When he graduated from Columbia and they started the wedding planning in earnest, Philip demanded Julian see a therapist. Julian found an older woman unconnected to Ruth, who in a recent session shared that the grief of losing her own mother stayed with her until the birth of her first child.
Great, Julian thought. Because the problem he couldn’t solve, three years later, was how to find meaning anywhere when his life’s purpose was to be a good son. Therapy dug up memories, not answers—like the childhood lessons at the kitchen table, how his mom framed their life as the Grand Mystery of Julian and what he’d become, every day put to him as a question. Only after she was gone did it occur to him that the drive that got him out of Texas, to the Ivy League and beyond, was fueled by something simple. Not ego or glory. Just the wish to please her. That was over now, and the world seemed empty. The future a lie.
This was the cloud Julian lived under, that followed him and hovered over his wedding day, when Ruth suggested she and Gerald walk him down the aisle.

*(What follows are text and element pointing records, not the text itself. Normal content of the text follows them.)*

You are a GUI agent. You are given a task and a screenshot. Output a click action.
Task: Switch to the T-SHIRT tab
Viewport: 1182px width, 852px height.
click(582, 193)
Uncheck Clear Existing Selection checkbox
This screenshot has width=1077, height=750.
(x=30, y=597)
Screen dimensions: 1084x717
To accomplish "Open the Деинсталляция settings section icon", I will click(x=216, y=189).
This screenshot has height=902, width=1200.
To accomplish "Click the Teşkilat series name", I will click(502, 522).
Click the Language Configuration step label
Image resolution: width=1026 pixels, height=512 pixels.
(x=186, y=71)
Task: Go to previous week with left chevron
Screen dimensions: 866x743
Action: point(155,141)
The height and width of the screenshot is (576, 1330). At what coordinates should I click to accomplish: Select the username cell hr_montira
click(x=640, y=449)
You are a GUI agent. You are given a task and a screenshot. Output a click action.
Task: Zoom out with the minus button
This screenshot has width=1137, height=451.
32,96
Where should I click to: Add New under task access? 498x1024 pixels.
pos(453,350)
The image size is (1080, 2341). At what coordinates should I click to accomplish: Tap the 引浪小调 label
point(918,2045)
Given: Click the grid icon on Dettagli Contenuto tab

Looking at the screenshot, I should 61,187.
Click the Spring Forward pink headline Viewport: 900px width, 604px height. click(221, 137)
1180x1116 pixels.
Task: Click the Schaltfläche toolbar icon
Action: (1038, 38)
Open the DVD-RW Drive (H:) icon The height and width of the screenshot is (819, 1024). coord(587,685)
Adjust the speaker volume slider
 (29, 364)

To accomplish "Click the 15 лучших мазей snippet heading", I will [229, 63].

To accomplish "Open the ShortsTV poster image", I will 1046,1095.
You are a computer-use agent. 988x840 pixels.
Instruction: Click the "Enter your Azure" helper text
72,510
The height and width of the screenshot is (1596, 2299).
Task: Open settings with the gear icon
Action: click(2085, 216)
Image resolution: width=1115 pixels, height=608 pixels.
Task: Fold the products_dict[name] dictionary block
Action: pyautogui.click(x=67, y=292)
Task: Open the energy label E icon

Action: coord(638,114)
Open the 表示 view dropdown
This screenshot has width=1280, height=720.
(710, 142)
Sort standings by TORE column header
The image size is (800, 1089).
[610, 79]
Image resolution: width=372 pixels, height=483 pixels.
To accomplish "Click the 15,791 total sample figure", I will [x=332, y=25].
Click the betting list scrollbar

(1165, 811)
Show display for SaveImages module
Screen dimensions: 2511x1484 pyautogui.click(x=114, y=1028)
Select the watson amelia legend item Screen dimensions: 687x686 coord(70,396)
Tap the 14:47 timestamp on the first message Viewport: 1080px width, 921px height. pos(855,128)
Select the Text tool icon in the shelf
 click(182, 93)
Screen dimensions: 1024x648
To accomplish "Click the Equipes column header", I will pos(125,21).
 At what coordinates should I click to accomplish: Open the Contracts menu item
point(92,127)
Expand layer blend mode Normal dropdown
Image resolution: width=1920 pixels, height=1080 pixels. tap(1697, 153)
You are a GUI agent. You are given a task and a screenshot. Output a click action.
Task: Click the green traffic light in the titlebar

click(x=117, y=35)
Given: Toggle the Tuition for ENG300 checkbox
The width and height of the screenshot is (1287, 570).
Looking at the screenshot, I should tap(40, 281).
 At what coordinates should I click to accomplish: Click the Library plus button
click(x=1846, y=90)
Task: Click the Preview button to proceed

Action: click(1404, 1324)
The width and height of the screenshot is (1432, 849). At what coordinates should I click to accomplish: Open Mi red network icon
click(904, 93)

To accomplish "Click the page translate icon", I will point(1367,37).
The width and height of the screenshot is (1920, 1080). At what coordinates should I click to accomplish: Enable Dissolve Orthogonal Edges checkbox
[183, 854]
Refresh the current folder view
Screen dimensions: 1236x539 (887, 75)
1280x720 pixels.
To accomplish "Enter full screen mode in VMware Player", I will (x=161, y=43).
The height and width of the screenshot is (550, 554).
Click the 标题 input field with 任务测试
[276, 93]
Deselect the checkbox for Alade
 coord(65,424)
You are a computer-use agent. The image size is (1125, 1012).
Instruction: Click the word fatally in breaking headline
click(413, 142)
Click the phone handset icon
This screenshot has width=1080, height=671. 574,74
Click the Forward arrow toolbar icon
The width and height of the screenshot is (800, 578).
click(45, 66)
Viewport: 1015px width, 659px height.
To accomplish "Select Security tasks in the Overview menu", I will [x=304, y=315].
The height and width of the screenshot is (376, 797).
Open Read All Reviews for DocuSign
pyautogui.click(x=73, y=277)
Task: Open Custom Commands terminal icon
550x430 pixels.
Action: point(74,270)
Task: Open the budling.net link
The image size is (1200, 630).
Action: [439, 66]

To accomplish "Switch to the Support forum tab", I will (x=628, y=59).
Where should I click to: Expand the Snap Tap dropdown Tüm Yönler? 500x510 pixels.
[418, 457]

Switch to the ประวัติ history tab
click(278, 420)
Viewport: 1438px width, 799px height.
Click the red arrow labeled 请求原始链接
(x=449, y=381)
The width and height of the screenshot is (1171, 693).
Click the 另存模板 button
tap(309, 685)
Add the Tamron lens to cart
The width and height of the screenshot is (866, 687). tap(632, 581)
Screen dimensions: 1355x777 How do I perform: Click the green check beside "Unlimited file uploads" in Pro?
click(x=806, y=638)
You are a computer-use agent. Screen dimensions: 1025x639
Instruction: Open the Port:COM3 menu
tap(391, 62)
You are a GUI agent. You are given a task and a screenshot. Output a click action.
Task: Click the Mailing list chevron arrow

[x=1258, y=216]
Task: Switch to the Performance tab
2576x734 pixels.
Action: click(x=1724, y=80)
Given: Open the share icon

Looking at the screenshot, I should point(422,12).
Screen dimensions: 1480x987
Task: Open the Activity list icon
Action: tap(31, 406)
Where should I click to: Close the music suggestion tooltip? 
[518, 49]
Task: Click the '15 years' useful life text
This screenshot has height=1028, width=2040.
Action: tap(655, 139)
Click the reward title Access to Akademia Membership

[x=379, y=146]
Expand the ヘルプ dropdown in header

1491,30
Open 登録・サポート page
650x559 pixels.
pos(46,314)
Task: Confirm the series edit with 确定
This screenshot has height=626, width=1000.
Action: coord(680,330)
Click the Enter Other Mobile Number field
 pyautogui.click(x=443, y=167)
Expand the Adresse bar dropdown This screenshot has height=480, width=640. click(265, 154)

He faked a cough as she stared at him, waiting for him to bless her idea, and then mumbled he needed water and took off. When he returned from the kitchen, a few minutes later, he walked into a surprise photo op. Ruth had commandeered their photographer and arranged a tableau of Rosenblums and Bergmans around the dining room table. Phil smiled wearily at Julian, from his spot next to Gerald, while Ruth reviewed digital stills.
“Jay, there you are!” She beamed and waved him over to look.
“Ruth,” Julian replied, carefully screwing his water bottle shut. “We’re not doing photos until right before the ceremony, when we’re dressed.”
“Yes, three thirty.” She sucked on the Fresca that was her constant companion. “We took some quick family shots. It’s so rare we’re in the same place anymore, all the generations. We waited in position—will you join a few?” Julian stared. “No? OK. Thanks, folks!” Ruth called to the room. “Oh, Jay?” she said, turning back to him. “Could you stay a minute? Bubbe Bergman has something she wants to give you and Philip.”
She motioned to her frail, white-haired mother, stationed in a wheelchair at the end of the table. Julian never really knew Philip’s only surviving grandparent. By the time they met at Harvard, Sura Bergman had already sunk into the soft dementia that left her smiling and quiet, emitting “oh yes” and “oh no” in accordance with no particular logic. Julian thought of that Joan Baez song “Hello in There” whenever he saw her, the blank face with the intense biography—escaping Berlin as a girl before the war and making it to Brooklyn, a life of work from the time she was a teenager, moving with her husband to a row house on Church Avenue, the lap of luxury in her day, raising her little joy Ruth. All of this narrated heroically to Julian by her daughter, as Sura’s intentions had been for years.